Les données non cliniques issues des études conventionnelles de pharmacologie de sécurité, de génotoxicité et de carcinogenèse n'ont pas révélé de risque particulier pour l'homme.

L'administration orale chronique de fortes doses de ranélate de strontium chez des rongeurs a induit des anomalies osseuses et dentaires, principalement des fractures spontanées et une minéralisation retardée, réversibles après arrêt du traitement. Ces effets ont été rapportés avec des taux osseux de strontium 2 à 3 fois supérieurs à ceux observés chez les patientes après 3 ans de traitement. Les données relatives à l'accumulation au niveau osseux du ranélate de strontium suite à une exposition à long terme sont limitées.
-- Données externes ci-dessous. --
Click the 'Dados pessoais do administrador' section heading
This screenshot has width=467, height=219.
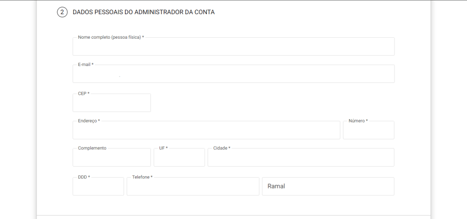click(x=144, y=12)
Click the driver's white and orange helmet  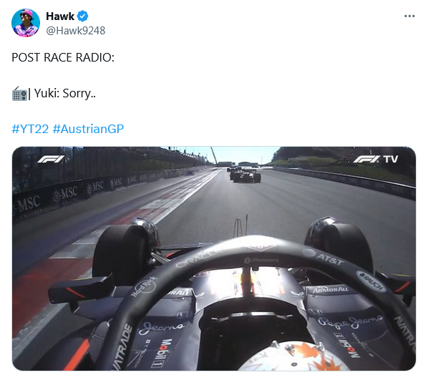coord(293,356)
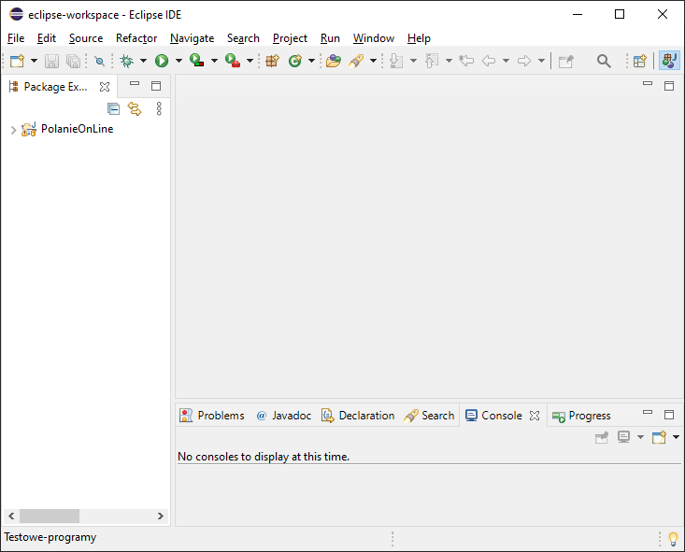Open the Open Console dropdown arrow
Screen dimensions: 685x552
tap(676, 437)
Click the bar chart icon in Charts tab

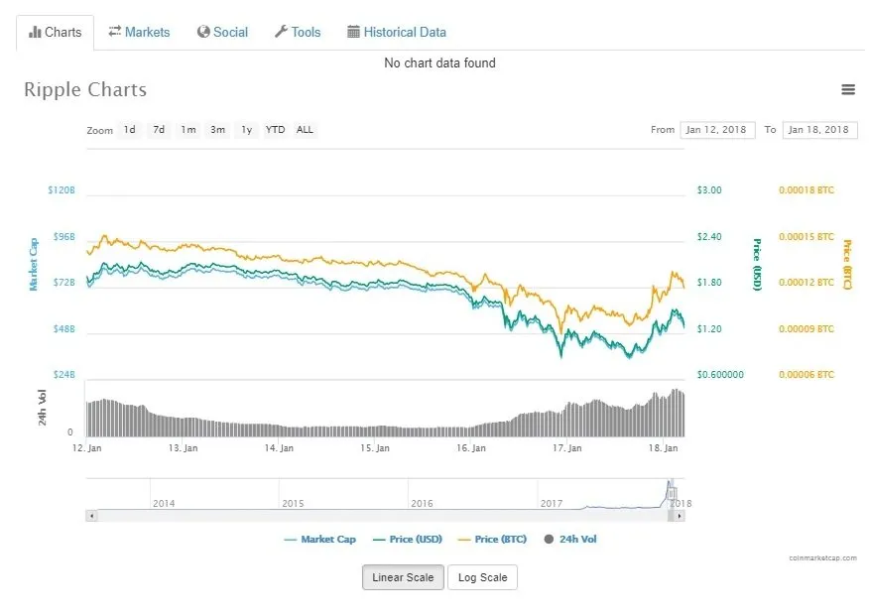(x=35, y=32)
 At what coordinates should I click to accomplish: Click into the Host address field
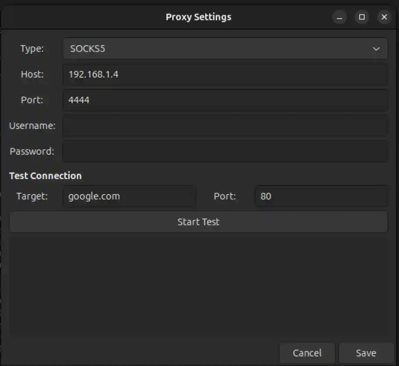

Les études de toxicité de la reproduction chez le rat et le lapin ont montré des malformations osseuses et des dents (ex. os long courbés et côtes ondulées) chez les petits. Chez le rat, les effets ont été réversibles 8 semaines après l'arrêt du traitement.

Evaluation du risque environnemental (ERE)
L'évaluation du risque environnemental du ranélate de strontium a été menée selon les guidelines européennes.
Le ranélate de strontium ne présente pas de risque pour l'environnement.